===== TEXTE EXTRAIT =====

07/12/2023 • Lecture de 10 min

Les personnes Sourdes sont des membres essentiels de l’équipe (1ère Partie)

Comment Mikomax a su créer une culture de l’inclusion

par Alex Przybyla

Mikomax est l’entité fondatrice et la branche industrielle de la marque Hushoffice, en plein essor sur le marché international des cabines acoustiques. Hushoffice est l’un des petits derniers de la famille des marques Haworth. Le siège social de Mikomax se situe à Łódź, en Pologne, dans une région réputée pour son industrie textile et son cinéma.

Depuis plus de 30 ans (pratiquement depuis sa fondation), Mikomax compte des employés Sourds parmi ses équipes de production. Nous sommes allés à la rencontre de cette communauté pour en savoir plus sur le programme d’inclusion. Nous avons discuté avec de nombreux employés, parmi lesquels des agents de production, la DRH, des responsables d’équipes, le directeur de l’usine, ainsi qu’un membre du conseil d’administration.

Courte note sur la langue des signes polonaise

Les employés Sourds de Mikomax utilisent la langue des signes polonaise (PJM), une langue qui possède une histoire fascinante. La PJM se distingue du polonais oral. Comme la plupart des langues, elle a des racines riches qui remontent à la nuit des temps. Pour en apprendre plus sur la langue des signes, pour savoir si l’on « parle » ou si l’on « utilise » la langue des signes, s’il existe une langue des signes universelle, et quelles sont les langues des signes les plus courantes dans votre pays, consultez notre FAQ sur la langue des signes.  

La beauté des langues parlées et signées

Il y a de la beauté dans toutes les langues Et la beauté des langues des signes est souvent négligée par les communautés entendantes. Des langues des signes sont apparues dans presque tous les pays du monde. Elles regorgent d’humour savant et d’expressions d’une richesse insoupçonnée. Les jeunes font des abréviations et inventent leur propre argot. Les langues des signes évoluent rapidement, innovant parfois de manière spontanée, et empruntant parfois aux autres langues des signes, voire aux langues orales locales.

=====

CONSIGNE 1
D'après l'article sur les employés Sourds de Mikomax, où se trouve le siège social de l'entreprise ?
Les enregistrements n'ont aucun rapport avec l'article.

===== DONNÉES DE LA TÂCHE =====

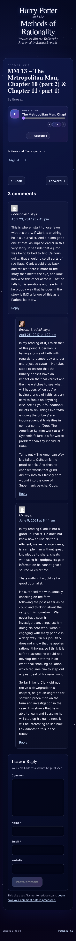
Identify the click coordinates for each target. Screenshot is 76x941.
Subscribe (38, 135)
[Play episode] (14, 113)
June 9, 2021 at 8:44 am (37, 520)
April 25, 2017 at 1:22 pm (37, 335)
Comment (18, 775)
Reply (15, 308)
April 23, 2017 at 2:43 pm (30, 219)
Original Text (17, 160)
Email (16, 841)
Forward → (57, 181)
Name (16, 822)
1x (56, 124)
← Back (16, 181)
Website (17, 860)
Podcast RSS (65, 930)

=====

CONSIGNE 2
Extrayez telles quelles toutes les lignes des enregistrements situés au-dessus, sans reprendre les images.

RÉPONSE 1
À Łódź, en Pologne.

RÉPONSE 2
Identify the click coordinates for each target. Screenshot is 76x941.
Subscribe (38, 135)
[Play episode] (14, 113)
June 9, 2021 at 8:44 am (37, 520)
April 25, 2017 at 1:22 pm (37, 335)
Comment (18, 775)
Reply (15, 308)
April 23, 2017 at 2:43 pm (30, 219)
Original Text (17, 160)
Email (16, 841)
Forward → (57, 181)
Name (16, 822)
1x (56, 124)
← Back (16, 181)
Website (17, 860)
Podcast RSS (65, 930)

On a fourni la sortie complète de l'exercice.